While Trump and the friends he had invited watched the girls rehearse, I saw him gawk at one of the blond contestants. You could tell he liked her and wanted her to do well. Then shortly after that, a Black contestant from an African country came out. She looked like a supermodel. Trump completely turned his back to her and faced the back of the room and made a face acting like he was going to vomit. He did not turn around until after she was gone. And this was all right before I was supposed to meet him.
When it was time for me to introduce myself, he immediately said to all his friends, “Look at our new Miss Teen USA. She’s so beautiful.”
I thanked him and maybe said five words to him. He then said, “Look how she talks. She’s so smart.”
At the time, I felt relieved because my boss liked me. I was the type of Black he liked, even though I saw beforehand what happens when you’re not. Looking back on it now, I’m absolutely disgusted with that experience. I can still vividly remember feeling him and his friends surrounding me. I felt like I was an animal at the zoo. It was disgusting being put in this situation at 17 years old.
When my Miss Teen USA reign was over, I transitioned to modeling with Seventeen magazine. I was lucky to enter the industry when curve and body positivity was becoming a trend. JAG, the agency I now work for, was the first of its kind to accept models of all sizes and colors, which was a game changer for the industry as a whole.

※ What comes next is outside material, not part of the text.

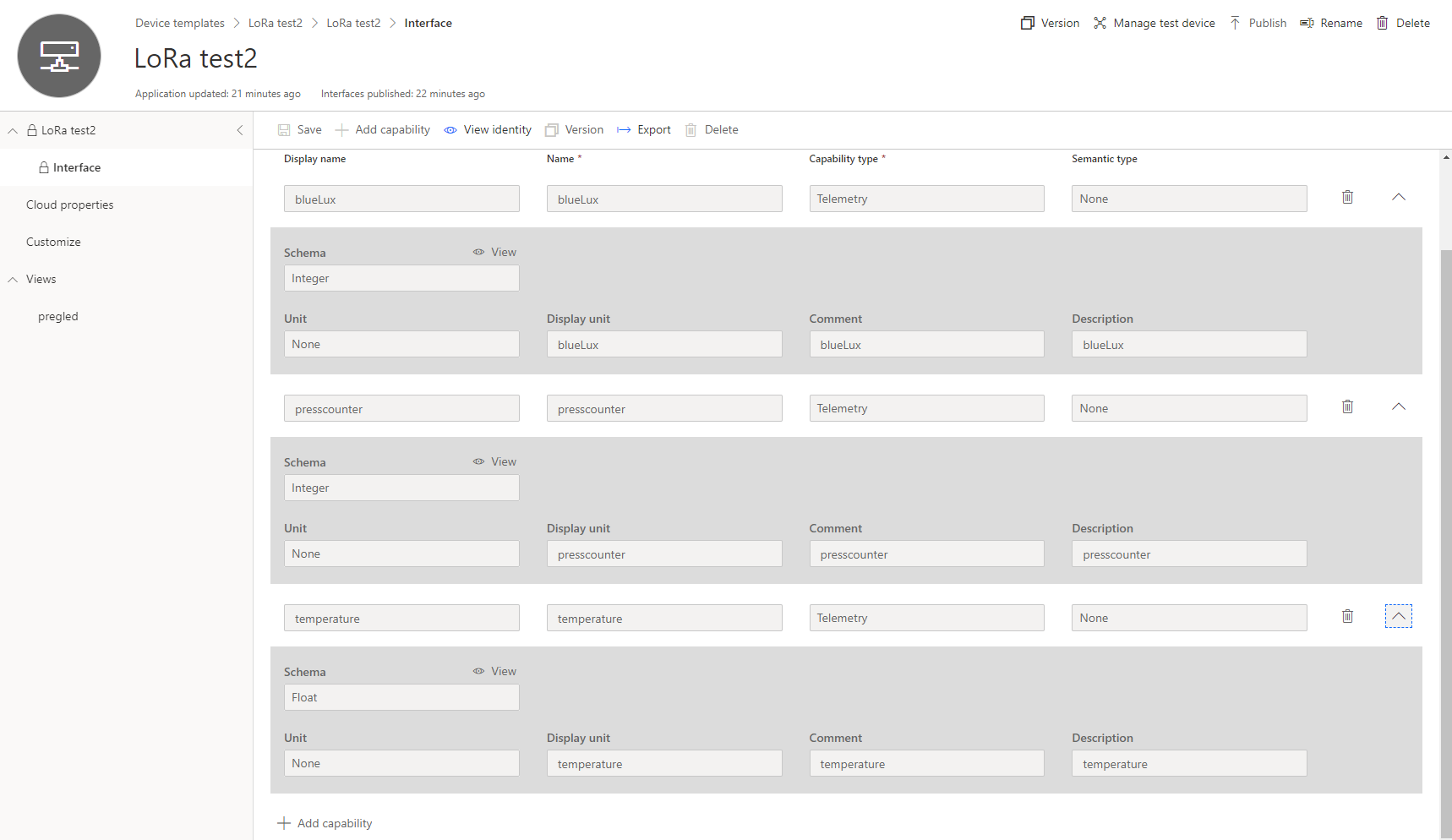Save the interface changes
This screenshot has height=840, width=1452.
click(299, 129)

I’ve never really had an issue with feeling accepted in the modeling industry like I did in the pageant industry. But there is one issue that I often encounter in modeling: the lack of diversity within the teams that you’re shooting with. At a company or shoot, the creative director, creative teams and hair and makeup artists are often all white. I’ll walk on set and see the people who are in the hair and makeup room, and my stomach drops. I’ve experienced many times where teams don’t know how to work with Black women: I’ve had them make me look awful and even burn my hair. Then I’ll feel defeated and horrible about myself because of the way they made me look, and I just want to go home and cry. What could have been a great nine-hour shoot turns into the worst nine hours of my life, but I’m doing it all in heels and pretending to smile and be happy.

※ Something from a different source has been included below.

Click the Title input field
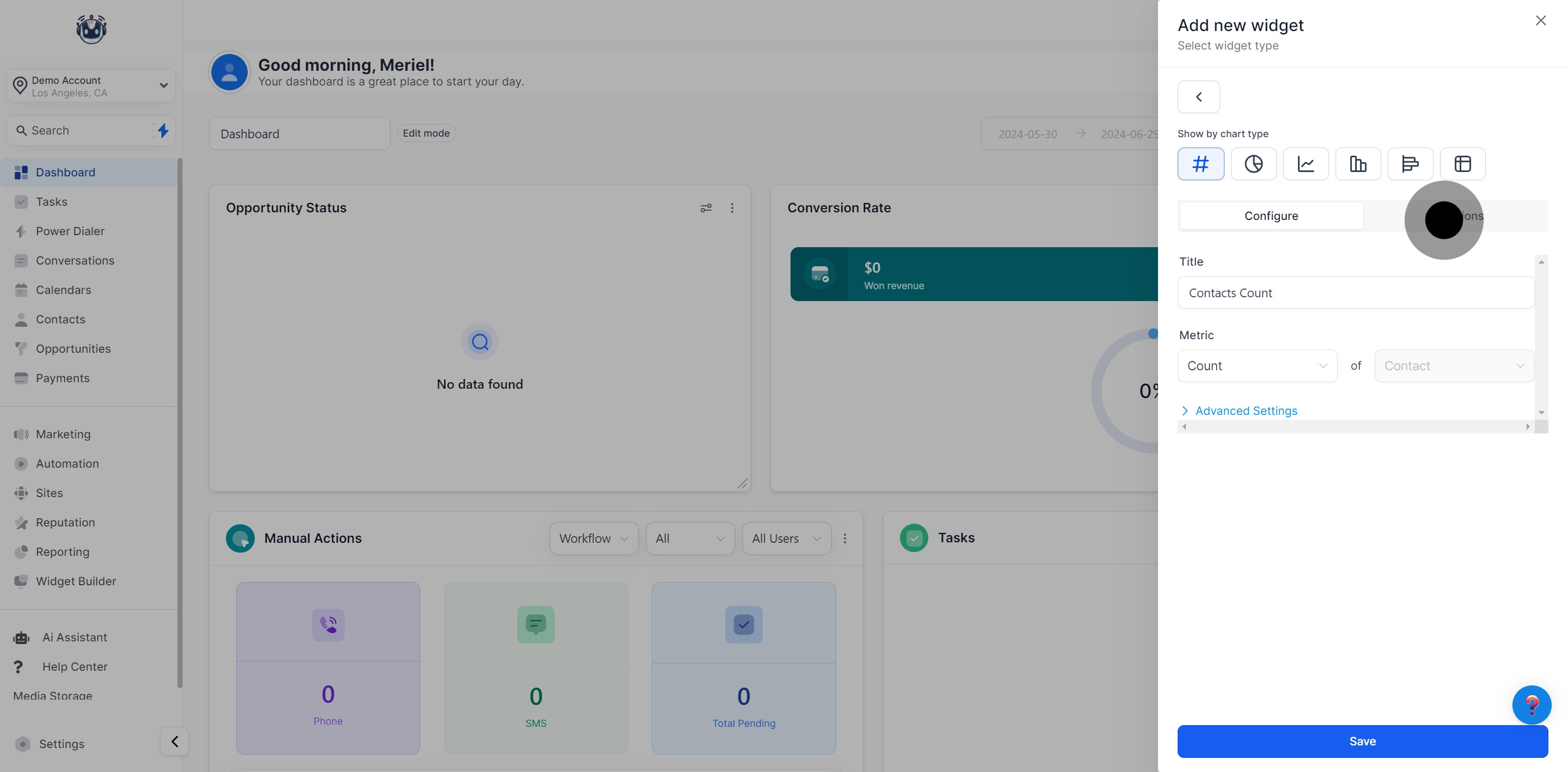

“There aren’t two sides to this situation. There’s only one: Anyone who is racist is trash.”
Because of all this, I challenge the modeling industry to make a positive change and shift toward inclusion. They need to be hiring more Black people. Our voices need to be heard. We need to not only be employed, but we also need to sit at the actual table when big decisions are being made.
Companies across the board are being called out for their lack of representation and diversity. And we’re going to continue. Black Lives Matter has been around since 2013, and this movement is not ending anytime soon.
For individuals wanting to make a difference, my biggest piece of advice to support change is to have tough conversations on race within your household and beyond. Do not mince words. It’s going to be difficult, but at the same time, it’s the right thing to do. Speak up when you see and hear people saying things that you know are racist. There are plenty of rooms that I won’t be in and people that look like me won’t be in, so we need our allies to speak out on our behalf.
All I want is people to not be racist. That’s it. It’s exhausting. And it has to be exhausting to be that hateful. There aren’t two sides to this situation. There’s only one: Anyone who is racist is trash.